Pourquoi? Parce que les sommes détenues dans un régime de retraite ou un REER n'ont pas encore été imposées.

«On ne devrait pas dire que 10 000 $ en REER équivaut à 5000 $ hors REER, », indique la planificatrice et actuaire Nathalie Bachand, de Bachand Lafleur Groupe Conseil, qui s'attaque au problème avec son associée, la notaire et planificatrice financière Guylaine Lafleur. « C'est un trop grand raccourci parce que ça dépend de l'âge. Plus on est jeune, plus 10 000 $ en REER équivalent à 10 000 $ hors REER, parce qu'on bénéficie de l'accumulation à l'abri de l'impôt.»

Reprenons l'exemple de Marie-Claude.

Équivalence

Selon nos hypothèses et les règles du partage du patrimoine familial, Marie-Claude doit transférer à son ex-conjoint Christian 72 500 $ tirés de son régime de retraite. Cette somme devra être versée dans un compte de retraite immobilisé (CRI) au nom de Christian. Au moment de sa retraite, ce CRI sera transformé en fonds de revenu viager (FRV), dont il pourra retirer un revenu, en fonction des retraits minimums obligatoires.
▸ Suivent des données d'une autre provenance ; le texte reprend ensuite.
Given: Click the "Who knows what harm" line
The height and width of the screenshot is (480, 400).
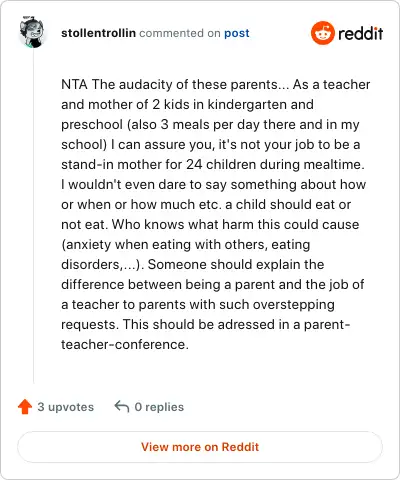Looking at the screenshot, I should click(x=210, y=224).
En d'autres mots, une somme enregistrée et destinée à la retraite est transférée dans un compte qui est lui aussi enregistré et destiné à la retraite. C'est l'équivalent.

Cependant, Nathalie pourrait s'entendre avec Christian pour lui céder une somme similaire, mais plutôt tirée de sa part de la maison familiale.

Malheureusement, ce n'est plus exactement comparable.

Voici la logique: le montant non enregistré que Nathalie lui cèderait doit lui permettre de tirer les mêmes revenus de retraite que les 72 500 $ versés dans un CRI.

Dans le premier cas, le rendement est imposable, alors que dans le second, le rendement sur les placements enregistrés est dispensé d'impôt. Par contre, au contraire de l'autre, un retrait d'un compte enregistré s'ajoute au revenu imposable.

Un petit calcul...

Bien entendu, pour calculer cette équivalence, il faut poser une série d'hypothèses raisonnables.

Nathalie Bachand les résume: «Nous devons tenir compte de l'âge de Christian (49 ans), du moment où il aurait normalement retiré les sommes du CRI/FRV, du taux d'impôt qu'il aurait assumé sur les placements non enregistrés, du taux d'impôt qui s'appliquera aux retraits, et enfin du taux de rendement qu'il aurait obtenu sur les investissements.»

Elle suppose un rendement sur les investissements de 3,5 %. Selon les Normes d'hypothèses de projection 2013 de l'Institut québécois de la planification financière, ce taux correspond au rendement d'un portefeuille équilibré après frais de gestion moyens.

«En considérant les revenus actuels de Christian, nous avons utilisé un taux marginal d'impôt sur le rendement des placements hors REER de 38,4 % pour la période avant la retraite», indique Nathalie Bachand.

Pour les retraits des régimes enregistrés durant la retraite, les deux planificatrices retiennent un taux marginal d'impôt de 28,5 %.

Elles supposent que les retraits, correspondant au maximum permis pour un FRV, débuteront à 65 ans.

Quelle somme non enregistrée permettrait à Christian de tirer les mêmes revenus de retraite qu'un compte de retraite immobilisé de 72 500 $? Réponse: «Selon nos évaluations, le montant non enregistré équivalant à la somme enregistrée de 72 500 $ est de 70 250 $, ce qui correspond à une proportion de 97 %.»

Plus le calcul s'effectue près de la retraite, plus l'écart entre la somme enregistrée et son équivalent non enregistré est grand. En effet, le rendement, non imposé dans le premier cas et imposé dans le second, a moins le temps de faire sentir son effet en faveur des comptes enregistrés.